Yes, she supported her own form of Medicare-for-All and yes, she wanted to incorporate abortion rights into federal law, but Gabbard has constantly made herself a target of both the left and the right in bizarre ways, far more odd than Pete Buttigieg’s centrist, meaningless platitudes and Amy Klobuchar’s nervous pleas to not listen to irrational leftist thought. By the end of Gabbard’s run, we’re left wondering what she really had to offer to anyone. In trying to be the president for everyone, she wound up being the president—and perhaps representative—for no one.
“I’m for the people, man,” she told John Stossel, on her near-single-handed defeat of Kamala Harris. “I was speaking the truth and speaking for a lot of people.” Gabbard represents what seems to be the common theme of this election: the appropriation of the ideas of population to prop up her campaign. She supported the legalization of marijuana, and, potentially, harder drugs while still criminalizing the act of drug trafficking, despite claiming she’d never smoked or drank in her life.

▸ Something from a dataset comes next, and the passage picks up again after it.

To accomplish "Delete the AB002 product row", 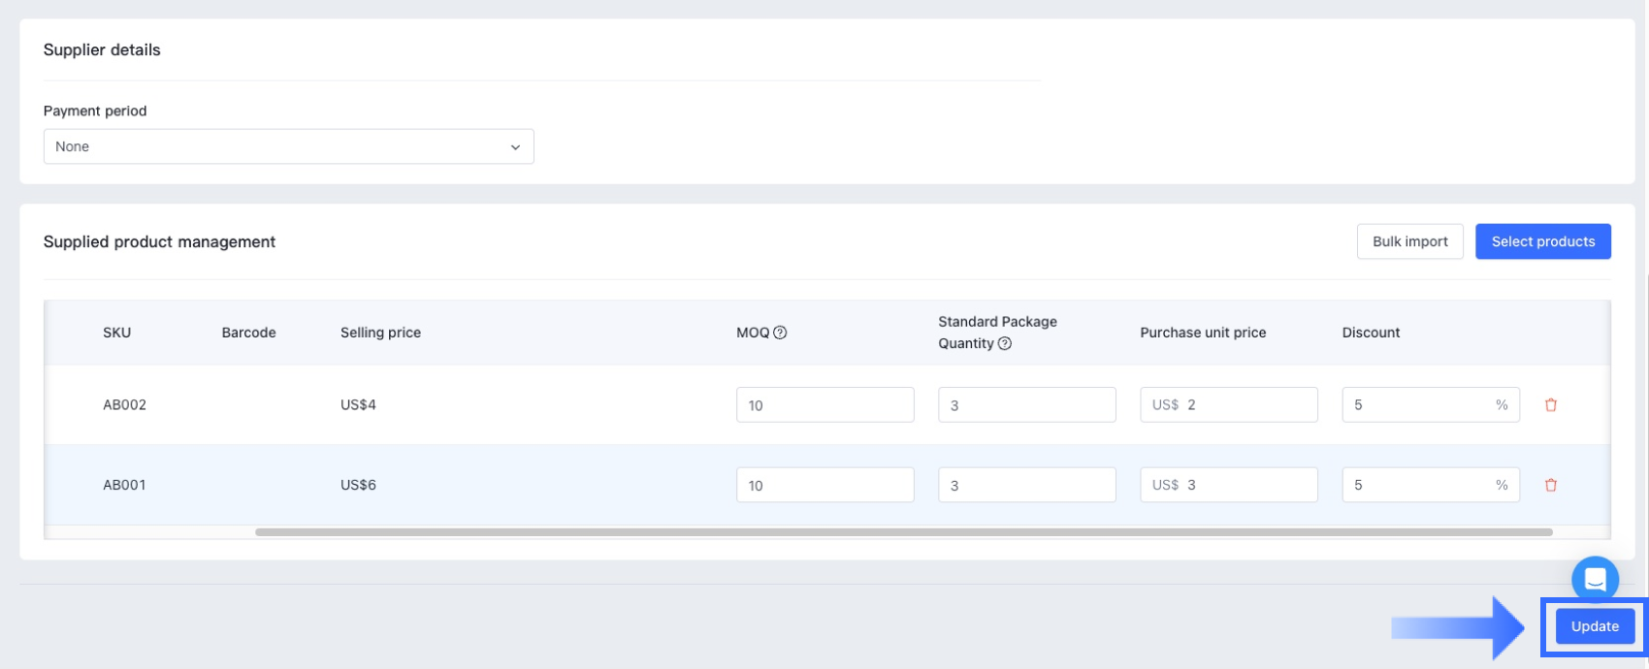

“There’s a difference here where you have those who are profiting off of selling substances that are harmful to others as opposed to those who are making those choices on their own of what to do with their bodies,” Gabbard also told Stossel. To the untrained ear, it might sound like she is opposed to capitalism, or even represents some ideals that would appeal to libertarians. Meanwhile, her support of Medicare-for-All and much cheaper college seems to posit her as in favor of stronger government and socialist programs. It’s always been hard to pinpoint exactly where Gabbard stands.
This all culminates with her dropout Thursday, followed shortly by an endorsement of Joe Biden.
Essentially soiling any possible claims to progressivism, Gabbard has followed Andrew Yang, Buttigieg, Harris and Beto O’Rourke as former candidates sacrificing their own values and submitting to the political machine, seemingly for their own gain. O’Rourke was promised a spot in Biden’s cabinet as head of gun control, and there’s buzz of Harris hopping on Biden’s ticket after his claim of wanting a female VP.
Maybe no one stands for anything and we have to learn to accept that.